Feb 2, 2012 23:16:59 GMT -5
Post by Flying Horse on Feb 2, 2012 23:16:59 GMT -5
R.I.P. Angelo Dundee, International Boxing Hall of Fame trainer who helped motivate Muhammad Ali and many other boxing champs, died at age 90 in Florida from natural causes.
He was hired to be Ali's trainer and cornerman in 1960 back when the brash-talking, quick-jabbing boxer went by the name Cassius Clay. Dundee was there through Ali's historic name change, his brawls with George Foreman, "Smokin" Joe Frazier, Ken Norton and Leon Spinks. He was there all the way toward the end of Ali's career in his punishing loss to Larry Holmes in 1980. After watching Ali get battered for round after round, Dundee stopped the fight after the 10th round fighting off objections from others in the corner and the bruised, as well as the puffy-eyed Ali. Dundee was also in the corner of Sugar Ray Leonard giving sage advice during some of Leonard's most memorable fights. During Leonard's 1981 battle with Tommy Hearns, Dundee uttered the emphatic phrase that some say spurred the listless boxer to a dramatic comeback. Sensing that Leonard was behind on the judge's scorecards before the 13th round, Dundee leaned close to Leonard and said in a fatherly tone: "You're blowing it now son!
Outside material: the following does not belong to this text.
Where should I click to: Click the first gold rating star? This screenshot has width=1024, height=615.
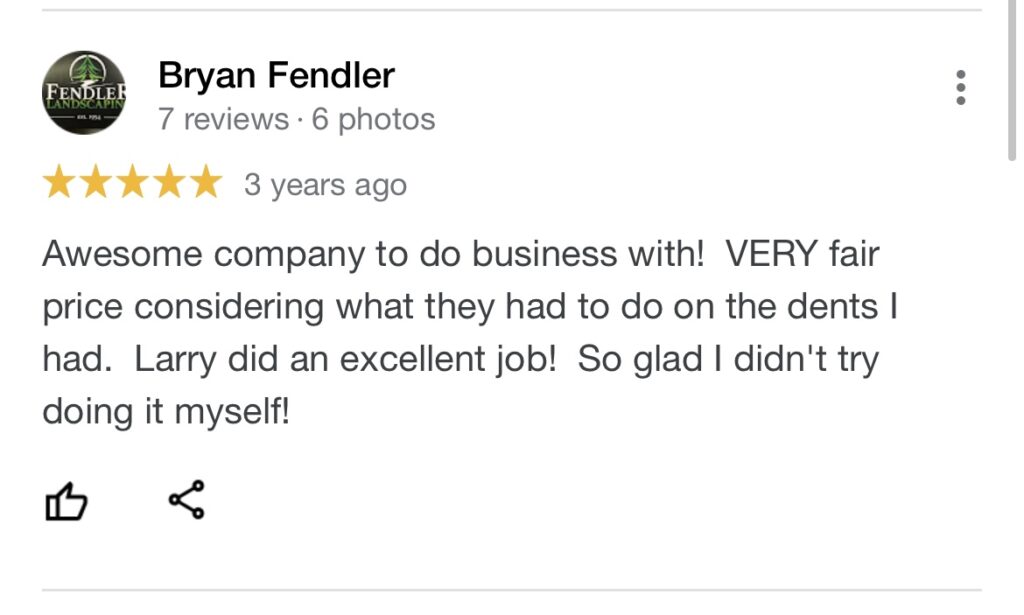click(59, 181)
You're blowing it." Leonard snapped out of it and knocked Hearns out in the 14th round to gain another welterweight championship. Dundee started his career training Hall Fame boxer Carmen Basilio and also trained champs Jimmy Ellis, Luis Rodriguez, Sugar Ramos, Ralph Dupas and Willie Pastrano. "Dad lived a great life, and he did a great job living it," his son Jimmy Dundee said. R.I.P. Angelo Dundee, International Boxing Hall of Fame trainer.